THIS is not a new gripe for me. Too often we’ve let TE’s into their routes with little or no challenge. The results are high completion percentages, and easy scores. In fact, until OLB Nate Gerry went on IR last year, he was being victimized on a weekly. Some of it was his slow feet, but most of it was the scheme that told him to allow clean releases.
Here’s hoping that a new Defensive Coordinator means asking new things from the OLB’s. Specifically, not letting TE’s routinely set up for quick passes, within 3 to 6 yards of the line of scrimmage. A ball coming out of an opposing QB’s hand that fast, means that our pass rush won’t have time to get home.
It also means that we aren’t seeing that the opponent is using a timing or rhythm based passing game. Or even worse, maybe we are seeing it, but refusing to adjust to it. If an opposing QB keeps executing ‘1, 2, throw’, ‘1, 2, throw’ then it behooves us to slow up that TE, and take away that quick pass.
This can be done with all receivers (later article!), but the TE has to be played a little differently. Their position lets defenders beat-up on them more, but being physical with them can backfire easily. So TE’s have to have their routes disrupted in few different ways.
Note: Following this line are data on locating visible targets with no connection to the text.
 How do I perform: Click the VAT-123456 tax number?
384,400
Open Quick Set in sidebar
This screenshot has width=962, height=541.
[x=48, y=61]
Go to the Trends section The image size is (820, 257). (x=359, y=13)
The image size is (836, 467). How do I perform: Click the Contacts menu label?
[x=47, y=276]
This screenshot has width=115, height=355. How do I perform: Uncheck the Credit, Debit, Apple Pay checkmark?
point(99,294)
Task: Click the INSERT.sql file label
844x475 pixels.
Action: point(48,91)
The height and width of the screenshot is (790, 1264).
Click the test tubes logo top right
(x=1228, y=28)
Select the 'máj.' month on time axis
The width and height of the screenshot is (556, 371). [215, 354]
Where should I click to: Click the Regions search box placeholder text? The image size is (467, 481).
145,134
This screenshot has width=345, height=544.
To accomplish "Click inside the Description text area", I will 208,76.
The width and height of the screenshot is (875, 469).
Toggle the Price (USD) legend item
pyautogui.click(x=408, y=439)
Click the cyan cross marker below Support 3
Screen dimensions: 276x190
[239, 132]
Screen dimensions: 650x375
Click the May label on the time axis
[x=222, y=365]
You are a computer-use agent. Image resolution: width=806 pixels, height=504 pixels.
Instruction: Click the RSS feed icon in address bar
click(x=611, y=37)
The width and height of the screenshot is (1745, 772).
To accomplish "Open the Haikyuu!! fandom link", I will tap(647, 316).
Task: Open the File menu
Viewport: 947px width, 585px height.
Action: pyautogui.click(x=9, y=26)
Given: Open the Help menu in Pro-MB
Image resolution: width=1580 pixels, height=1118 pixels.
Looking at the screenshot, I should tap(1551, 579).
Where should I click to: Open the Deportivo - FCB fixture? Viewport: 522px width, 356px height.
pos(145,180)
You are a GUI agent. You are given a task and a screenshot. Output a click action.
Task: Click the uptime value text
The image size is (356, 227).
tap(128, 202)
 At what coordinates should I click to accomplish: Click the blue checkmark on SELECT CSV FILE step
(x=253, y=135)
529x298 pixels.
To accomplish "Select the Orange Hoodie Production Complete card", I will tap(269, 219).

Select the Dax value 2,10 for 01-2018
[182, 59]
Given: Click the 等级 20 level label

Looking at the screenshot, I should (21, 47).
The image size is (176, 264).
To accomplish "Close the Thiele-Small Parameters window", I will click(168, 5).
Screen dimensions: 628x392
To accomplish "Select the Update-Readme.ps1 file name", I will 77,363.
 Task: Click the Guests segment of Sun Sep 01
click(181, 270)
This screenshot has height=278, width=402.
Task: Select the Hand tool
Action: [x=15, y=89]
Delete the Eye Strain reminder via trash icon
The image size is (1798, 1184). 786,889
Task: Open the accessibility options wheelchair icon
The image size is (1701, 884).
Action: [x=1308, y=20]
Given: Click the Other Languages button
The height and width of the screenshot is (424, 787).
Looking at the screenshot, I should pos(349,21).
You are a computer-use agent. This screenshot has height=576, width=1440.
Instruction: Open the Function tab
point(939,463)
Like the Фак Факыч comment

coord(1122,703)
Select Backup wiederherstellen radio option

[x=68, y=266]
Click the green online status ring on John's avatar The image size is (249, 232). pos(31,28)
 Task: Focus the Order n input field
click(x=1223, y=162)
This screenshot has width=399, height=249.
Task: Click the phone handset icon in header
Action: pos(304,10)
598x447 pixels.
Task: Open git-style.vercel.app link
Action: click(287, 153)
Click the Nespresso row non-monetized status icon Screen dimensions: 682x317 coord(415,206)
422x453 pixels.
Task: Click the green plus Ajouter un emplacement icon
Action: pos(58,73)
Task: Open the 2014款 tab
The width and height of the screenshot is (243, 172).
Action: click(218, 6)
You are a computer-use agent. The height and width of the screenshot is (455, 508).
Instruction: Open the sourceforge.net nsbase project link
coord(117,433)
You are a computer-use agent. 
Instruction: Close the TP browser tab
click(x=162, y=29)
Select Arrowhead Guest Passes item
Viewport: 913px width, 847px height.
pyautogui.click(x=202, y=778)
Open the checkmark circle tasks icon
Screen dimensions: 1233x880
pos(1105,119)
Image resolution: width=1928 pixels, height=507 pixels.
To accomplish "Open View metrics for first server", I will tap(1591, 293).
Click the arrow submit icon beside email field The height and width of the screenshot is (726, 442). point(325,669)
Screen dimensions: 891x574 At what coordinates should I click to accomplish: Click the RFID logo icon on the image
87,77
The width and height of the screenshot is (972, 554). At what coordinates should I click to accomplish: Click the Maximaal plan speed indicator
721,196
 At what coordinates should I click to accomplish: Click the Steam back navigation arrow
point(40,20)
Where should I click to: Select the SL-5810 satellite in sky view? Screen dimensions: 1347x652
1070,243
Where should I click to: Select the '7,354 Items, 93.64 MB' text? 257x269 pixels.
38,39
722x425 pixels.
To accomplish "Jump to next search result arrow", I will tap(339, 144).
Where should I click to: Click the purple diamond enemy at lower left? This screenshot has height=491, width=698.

Jamming can and should be used, but it needs to be used sporadically. Trying to jam a TE too often, will tell an opposing coach to run the ball, since the defender is putting himself in position to be blocked easily. We should jam primarily on long downs. The run risk decreases, and it allows the SS to not have to immediately crash down to pick up that TE.
Re-directing in Man Coverage. All a re-direct is, is aggressively pushing a receiver (within 5 yards!) to an area where you have help in coverage. While a defender likely won’t know the route, if the TE is escorted to a more populated area of the field, the odds of a completion go way down, and the chances for big hits, tipped passes, or quick fumbles, go way up.
“Holding”. Used to be if your hands were inside the shoulders, you were allowed that grasp. Today, at no point are you allowed to hold. That said, TE’s get held all the time near the line of scrimmage. Particularly if they line up tight to the formation.
In that situation the refs can’t know if a held TE was supposed to run a route, or was supposed to block, and did a good job. Holding a TE has to be a quick, grab-pull-release, right around the line of scrimmage, and look just enough like fighting off a block. Just long enough for the QB to decided to go elsewhere with the ball.
Chipping is thought of as something that only offensive players do, but that’s a myth. In Zone Coverage, an OLB delivering a hard bump to the TE, then settling into a shallow area as the SS patrols the intermediate, is generally enough to cause a QB to think “Nope”, before progressing to his next read.
If the idea is to rush the passer with just our front four, then taking away the opponent’s quick and easy options, will give our defense the best chance of forcing their plays to run off-schedule. Plenty of tools here. We just need to finally start using them better.